■ **Brief**
If a line appears in the data below, it must appear in your answer exactly as given.

■ **Exercise data**
╭──
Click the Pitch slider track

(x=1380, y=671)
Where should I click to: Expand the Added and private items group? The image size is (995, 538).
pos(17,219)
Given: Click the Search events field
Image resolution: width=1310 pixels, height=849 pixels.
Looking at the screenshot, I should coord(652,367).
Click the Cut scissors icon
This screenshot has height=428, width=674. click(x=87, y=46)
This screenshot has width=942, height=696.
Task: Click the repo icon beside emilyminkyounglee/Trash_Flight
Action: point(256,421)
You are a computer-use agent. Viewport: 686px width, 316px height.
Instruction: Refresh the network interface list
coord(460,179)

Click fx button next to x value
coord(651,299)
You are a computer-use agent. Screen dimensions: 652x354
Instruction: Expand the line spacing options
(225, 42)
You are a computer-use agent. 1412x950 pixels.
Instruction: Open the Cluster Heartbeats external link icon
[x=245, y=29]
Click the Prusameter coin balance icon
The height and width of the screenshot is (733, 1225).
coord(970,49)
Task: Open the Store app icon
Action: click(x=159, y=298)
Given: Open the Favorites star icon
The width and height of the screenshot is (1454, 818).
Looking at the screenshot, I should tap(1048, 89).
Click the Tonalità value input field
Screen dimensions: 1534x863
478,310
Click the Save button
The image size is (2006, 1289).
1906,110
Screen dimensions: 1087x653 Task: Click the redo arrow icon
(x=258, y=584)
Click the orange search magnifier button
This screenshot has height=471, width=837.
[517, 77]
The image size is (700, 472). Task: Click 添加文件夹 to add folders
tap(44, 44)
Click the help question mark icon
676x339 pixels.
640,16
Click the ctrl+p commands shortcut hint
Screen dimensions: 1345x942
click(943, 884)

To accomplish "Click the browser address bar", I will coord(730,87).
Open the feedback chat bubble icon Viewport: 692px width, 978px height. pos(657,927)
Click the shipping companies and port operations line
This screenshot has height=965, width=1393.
╰──
■ **Response for this exercise**
Click the Pitch slider track

(x=1380, y=671)
Where should I click to: Expand the Added and private items group? The image size is (995, 538).
pos(17,219)
Given: Click the Search events field
Image resolution: width=1310 pixels, height=849 pixels.
Looking at the screenshot, I should coord(652,367).
Click the Cut scissors icon
This screenshot has height=428, width=674. click(x=87, y=46)
This screenshot has width=942, height=696.
Task: Click the repo icon beside emilyminkyounglee/Trash_Flight
Action: point(256,421)
You are a computer-use agent. Viewport: 686px width, 316px height.
Instruction: Refresh the network interface list
coord(460,179)

Click fx button next to x value
coord(651,299)
You are a computer-use agent. Screen dimensions: 652x354
Instruction: Expand the line spacing options
(225, 42)
You are a computer-use agent. 1412x950 pixels.
Instruction: Open the Cluster Heartbeats external link icon
[x=245, y=29]
Click the Prusameter coin balance icon
The height and width of the screenshot is (733, 1225).
coord(970,49)
Task: Open the Store app icon
Action: click(x=159, y=298)
Given: Open the Favorites star icon
The width and height of the screenshot is (1454, 818).
Looking at the screenshot, I should tap(1048, 89).
Click the Tonalità value input field
Screen dimensions: 1534x863
478,310
Click the Save button
The image size is (2006, 1289).
1906,110
Screen dimensions: 1087x653 Task: Click the redo arrow icon
(x=258, y=584)
Click the orange search magnifier button
This screenshot has height=471, width=837.
[517, 77]
The image size is (700, 472). Task: Click 添加文件夹 to add folders
tap(44, 44)
Click the help question mark icon
676x339 pixels.
640,16
Click the ctrl+p commands shortcut hint
Screen dimensions: 1345x942
click(943, 884)

To accomplish "Click the browser address bar", I will coord(730,87).
Open the feedback chat bubble icon Viewport: 692px width, 978px height. pos(657,927)
Click the shipping companies and port operations line
This screenshot has height=965, width=1393.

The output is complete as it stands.